Please write out the entire listing below exactly, excluding its pictures.

------------------------------

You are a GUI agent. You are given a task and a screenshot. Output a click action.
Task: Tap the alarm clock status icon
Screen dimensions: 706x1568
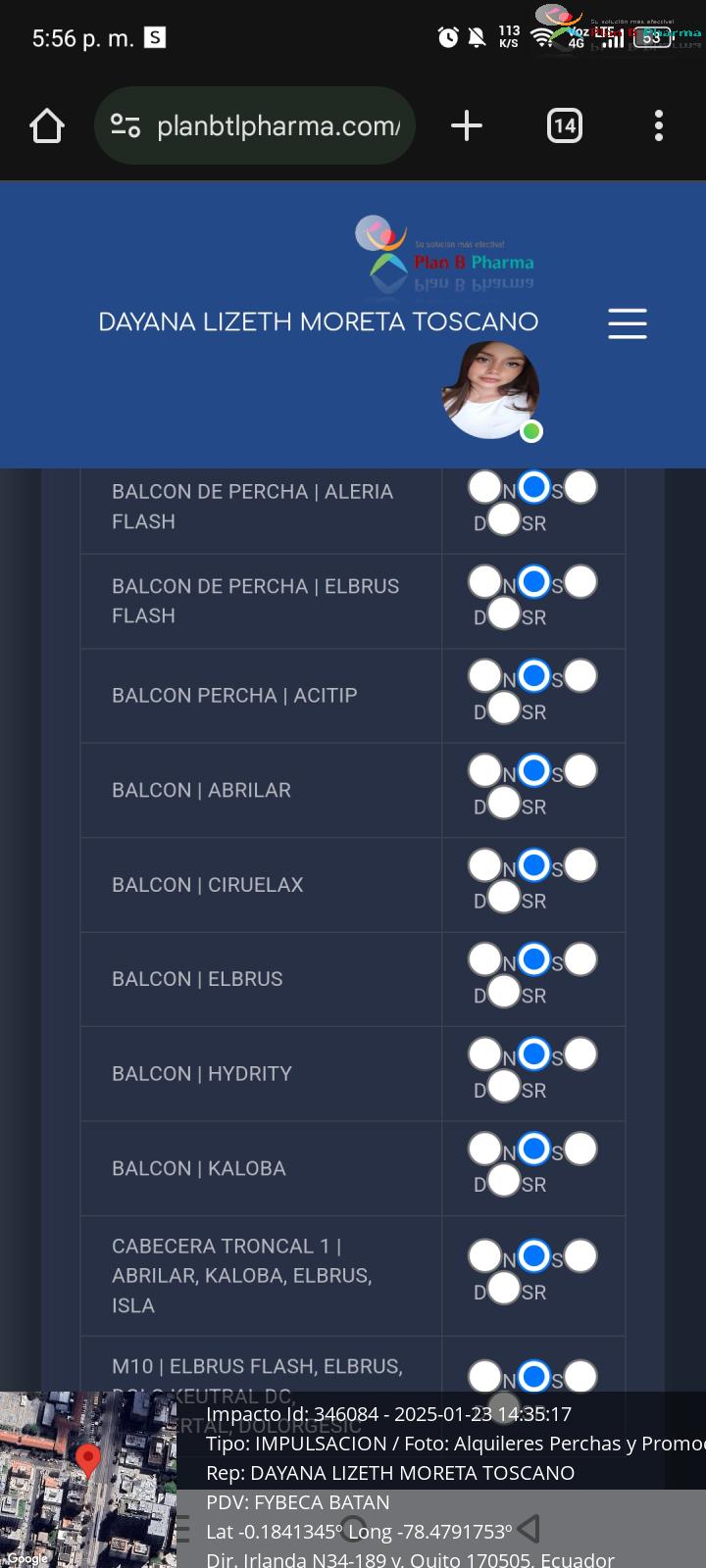click(x=448, y=37)
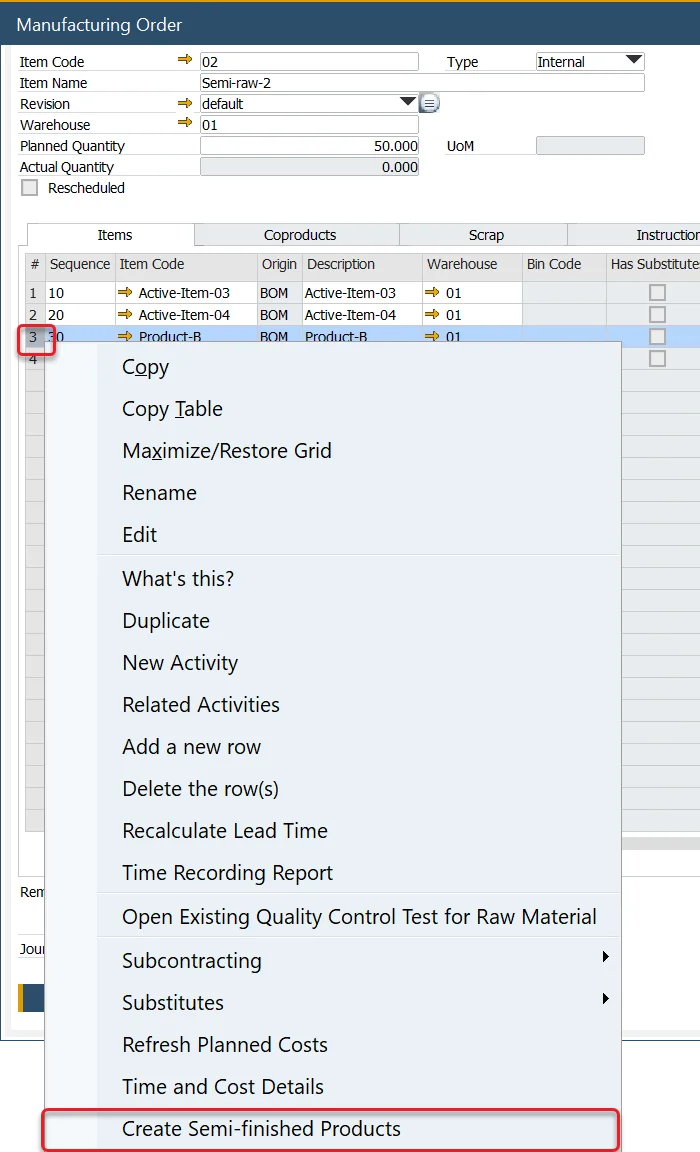Choose Delete the row(s) from context menu
Viewport: 700px width, 1152px height.
point(200,789)
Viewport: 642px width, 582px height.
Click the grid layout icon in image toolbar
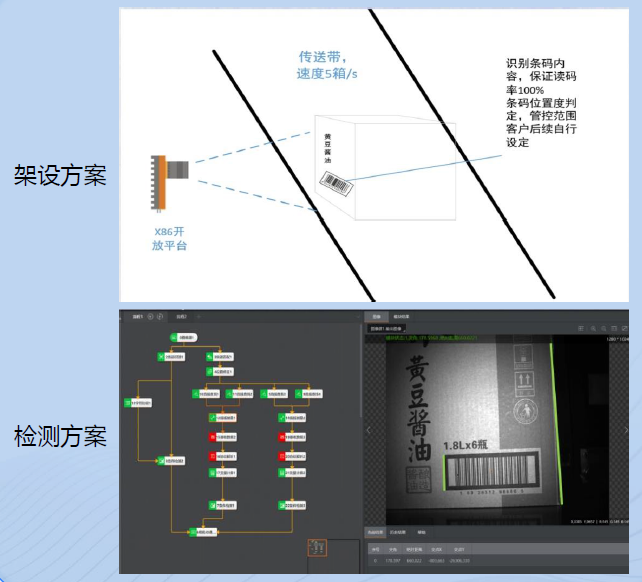[x=581, y=328]
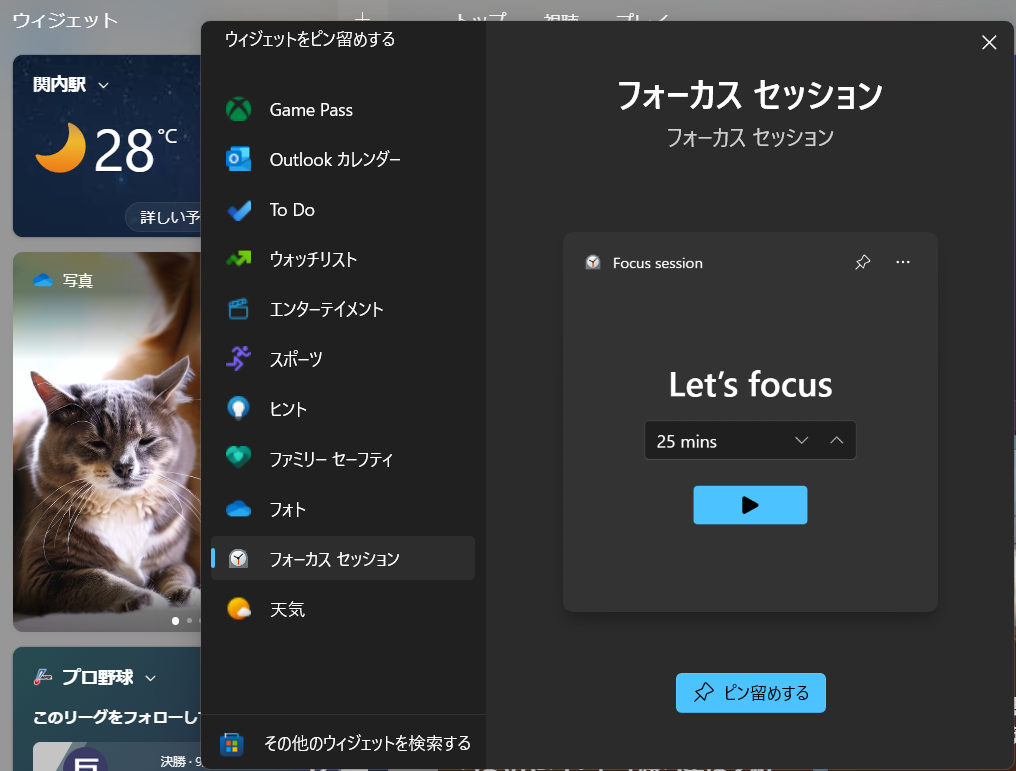Select the Game Pass widget icon
This screenshot has height=771, width=1016.
click(238, 109)
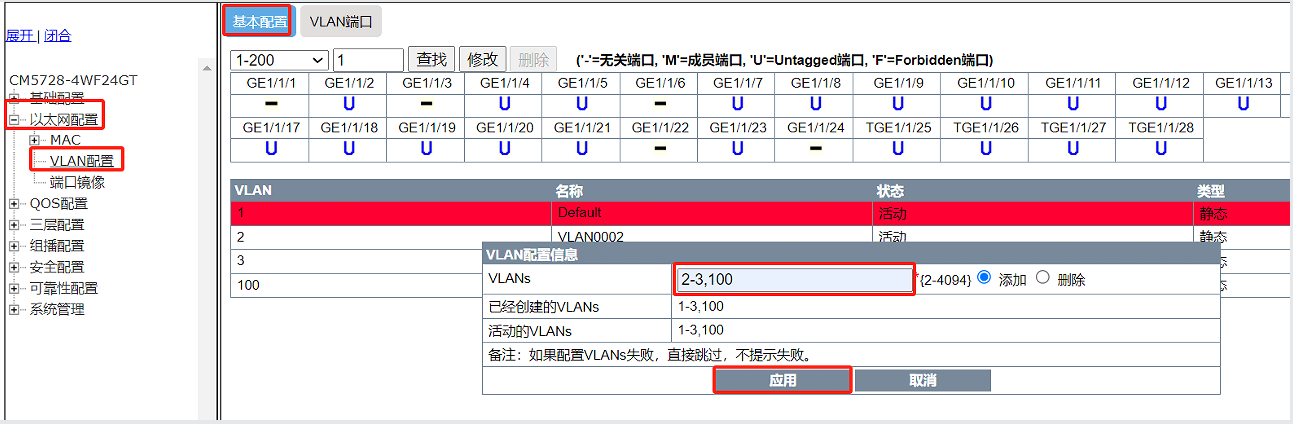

------------------------------

▶ _Exercise solution_:
You are a GUI agent. You are given a task and a screenshot. Output a click action.
Task: Tap the alarm clock status icon
Screen dimensions: 706x1568
click(x=448, y=37)
Choose Delete the row(s) from context menu
Viewport: 700px width, 1152px height.
point(200,789)
Viewport: 642px width, 582px height.
Click the grid layout icon in image toolbar
[x=581, y=328]
Select the Game Pass widget icon
This screenshot has height=771, width=1016.
click(238, 109)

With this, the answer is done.